Abi Abiassi
RESEARCH NOTE /
The code got faster. The uncertainty stayed.
What software estimates are measuring when implementation gets cheap.
A ticket sat in progress for 30 days. The tracker reported roughly 720 hours of effort.
That did not mean 720 hours had been worked. The formula was NOW - startedAt. It knew the ticket had aged. It did not know what happened inside the month. The number arrived looking very certain anyway.
That was the useful failure.
In May 2026, we built an Effort Tracker inside Command Center, our internal registry and access-control system. The idea was simple: give an agent enough history to retrieve similar completed tickets and estimate new work from what had actually happened before.
The proof of concept combined Linear status histories with GitHub attribution. The queryable record was the main product. A dashboard was mostly there so humans could see what the agent was looking at.
The paper trail is short and dated. The proof of concept was scoped on 15 May and completed on 16 May. A second version followed on 17 and 18 May, aimed at making the data useful for forecasting and, eventually, pricing. A similar-ticket retrieval primitive was completed on 18 May. Code would retrieve the relevant history. The agent would make the estimate. No bespoke forecasting model pretending to know more than the source data.
The first honest result was not an estimate. It was a warning about the instrument.
One parked ticket produced about 720 hours because its status had not changed for a month. A 744-hour ceiling made the output look bounded, while hiding the fact that two of four coders had already hit it. Elsewhere, one coder appeared across 80 tickets while the collector could see only three commits. The tickets were in Linear.

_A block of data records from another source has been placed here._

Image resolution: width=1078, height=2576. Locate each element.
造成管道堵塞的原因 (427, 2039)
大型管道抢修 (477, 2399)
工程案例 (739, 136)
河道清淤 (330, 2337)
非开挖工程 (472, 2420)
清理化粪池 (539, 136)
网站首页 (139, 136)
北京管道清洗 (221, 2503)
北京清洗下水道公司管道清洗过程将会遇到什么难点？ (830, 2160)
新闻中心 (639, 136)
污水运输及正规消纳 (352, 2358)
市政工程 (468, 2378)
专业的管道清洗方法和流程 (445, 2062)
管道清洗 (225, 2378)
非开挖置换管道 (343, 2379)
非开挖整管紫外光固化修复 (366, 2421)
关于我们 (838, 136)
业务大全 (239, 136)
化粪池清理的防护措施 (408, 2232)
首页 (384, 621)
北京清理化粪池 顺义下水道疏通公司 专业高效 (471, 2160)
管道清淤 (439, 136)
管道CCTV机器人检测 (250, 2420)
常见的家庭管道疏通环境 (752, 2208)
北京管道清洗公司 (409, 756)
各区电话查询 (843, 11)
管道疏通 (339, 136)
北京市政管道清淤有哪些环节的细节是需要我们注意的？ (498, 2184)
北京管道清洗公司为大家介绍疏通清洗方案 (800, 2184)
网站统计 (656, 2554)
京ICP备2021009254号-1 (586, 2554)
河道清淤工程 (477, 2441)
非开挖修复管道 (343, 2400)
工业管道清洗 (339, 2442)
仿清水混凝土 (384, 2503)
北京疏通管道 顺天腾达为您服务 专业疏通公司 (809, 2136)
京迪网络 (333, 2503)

The collector was reading local git.
The v2 brief put it plainly: forecasting on top of dirty data is theater.
We moved collection to the GitHub API, added an aging penalty, and kept the architecture deliberately modest. Retrieve comparable work first. Let the agent reason over it second. Those changes made the measurement less misleading. They did not prove that the resulting forecasts were accurate.
This distinction matters because my working thesis is about a different proxy breaking.

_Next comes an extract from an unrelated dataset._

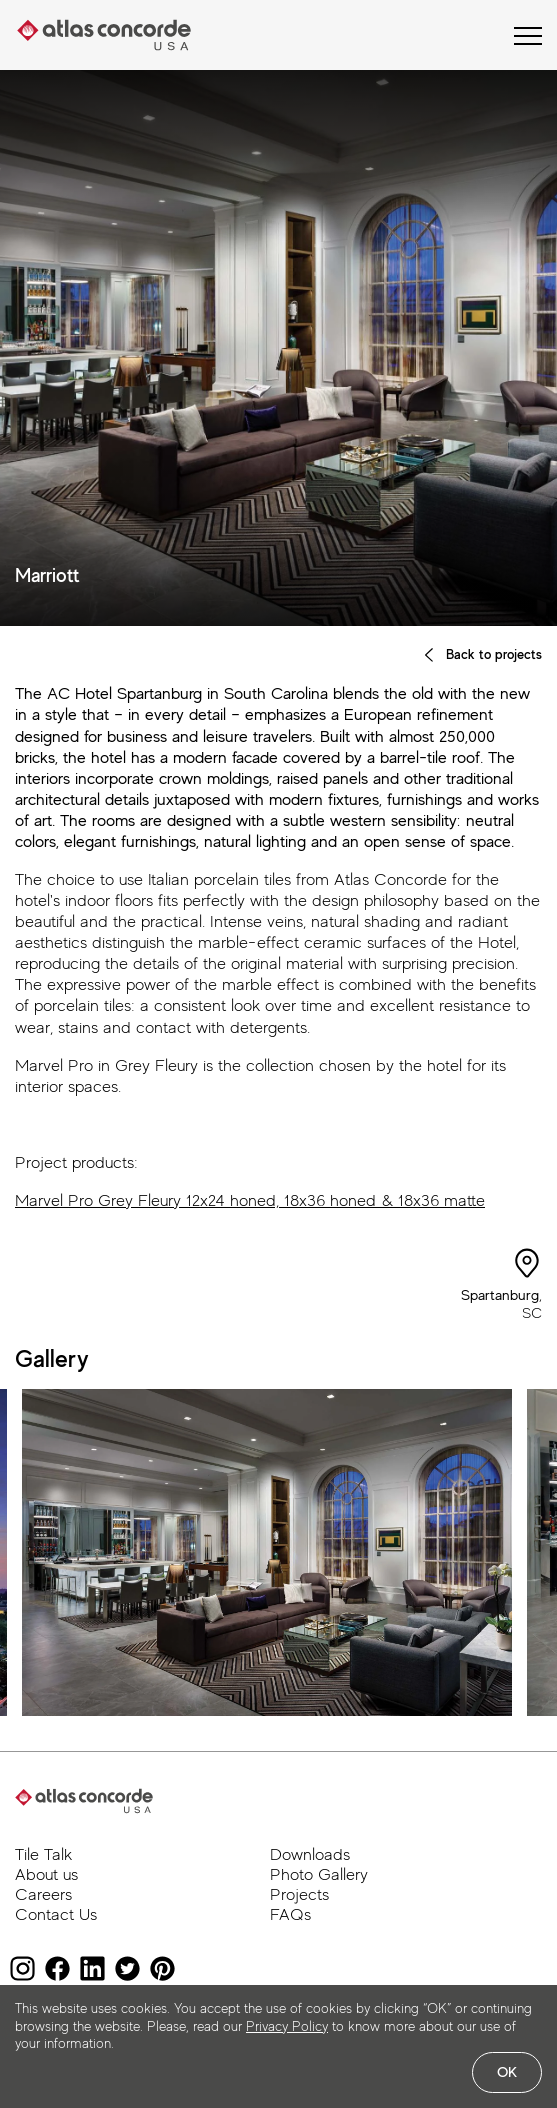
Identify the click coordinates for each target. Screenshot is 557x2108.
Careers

What the estimate was standing in for
A duration estimate has never been interesting because five days is a particularly beautiful number. It is useful because it compresses several unknowns into something a team can plan around. How well do we understand the problem? How much implementation is hiding inside it? What will integration uncover? How long until somebody outside the ticket tells us we were wrong?
When implementation was a large and expensive part of delivery, effort and uncertainty could move together closely enough for duration to stand in for both.

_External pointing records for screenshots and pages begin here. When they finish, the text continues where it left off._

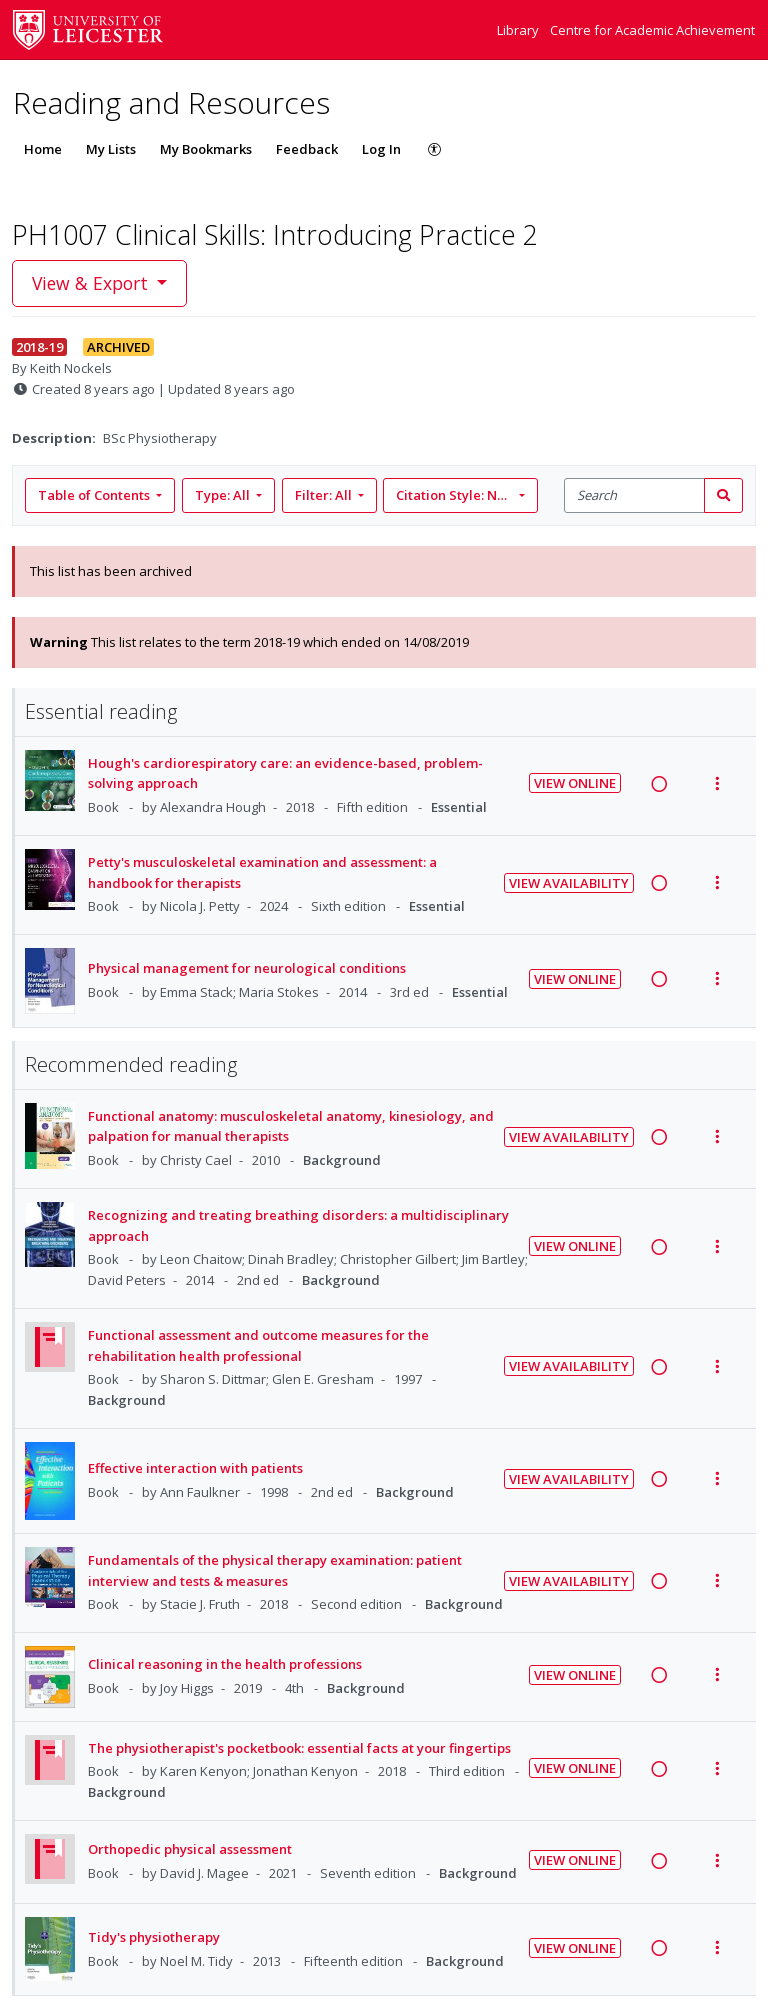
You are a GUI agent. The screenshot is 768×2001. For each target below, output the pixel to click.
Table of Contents (95, 495)
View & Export (92, 283)
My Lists (111, 149)
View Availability (569, 883)
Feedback (307, 149)
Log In (381, 149)
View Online (575, 783)
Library (519, 30)
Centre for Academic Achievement (652, 30)
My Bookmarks (206, 149)
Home (43, 149)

AI may be separating them.
A first implementation can now appear early. Product uncertainty, validation, integration, coordination, review, and operational risk may not move at the same speed. If they do not, the estimate keeps describing the part that shrank while the larger risk sits elsewhere, looking uninvited.
Generated output is evidence. It is not yet a verdict.
A patch can narrow technical uncertainty. Review can uncover a bad assumption. Integration can find the dependency nobody mentioned. Production can reveal that the technically correct thing was the wrong thing to build. Calling all of those states "progress" makes the chart calmer than the work.
Duration needs company
I do not think duration disappears. I think it needs company.
For each piece of work, I want to know which uncertainty it is buying down, what real event would resolve that uncertainty, how long that verdict is likely to take, how confident we are, and how expensive it would be to reverse the decision. The estimate should update as implementation evidence arrives. A generated patch, a reviewed patch, an integrated change, and an observed outcome are different signals. The planning record should admit that.
This is still a proposal, not a result from the Effort Tracker.
We do not have a pre-registered hypothesis. The dated v2 goal is the closest record of intent, but it is not the same thing. We have not located the actual Effort field's scale, how consistently it was used, who estimated, when estimates were entered, or which progress signals were available at the time.
We also do not have before-and-after estimate-versus-actual pairs. There is no stage-level evidence showing whether AI compressed implementation while validation or integration stayed slow. No downstream planning or pricing decision is documented as having changed because of the experiment.
The instrument has limits of its own. Non-commit work is invisible. Status history is reduced to a single span. Monorepo attribution is ambiguous. Side projects were outside the scope. The initial snapshot covered four coders, and we do not yet know how ticket mix, team seniority, specification quality, or the observation itself affected the result.
Any of those facts could make the thesis smaller.
If agents also compress validation and integration, uneven compression may be the wrong model. If estimate accuracy holds or improves, the broken-proxy claim weakens. If this richer planning record changes no decision, it is just a nicer collection of fields.
So the next step is boring, which is usually promising. Retrieve the real Effort history. Pair estimates with actuals. Separate generated output from reviewed, integrated, and operational progress. Then see whether the thesis survives, including any result that ruins the title.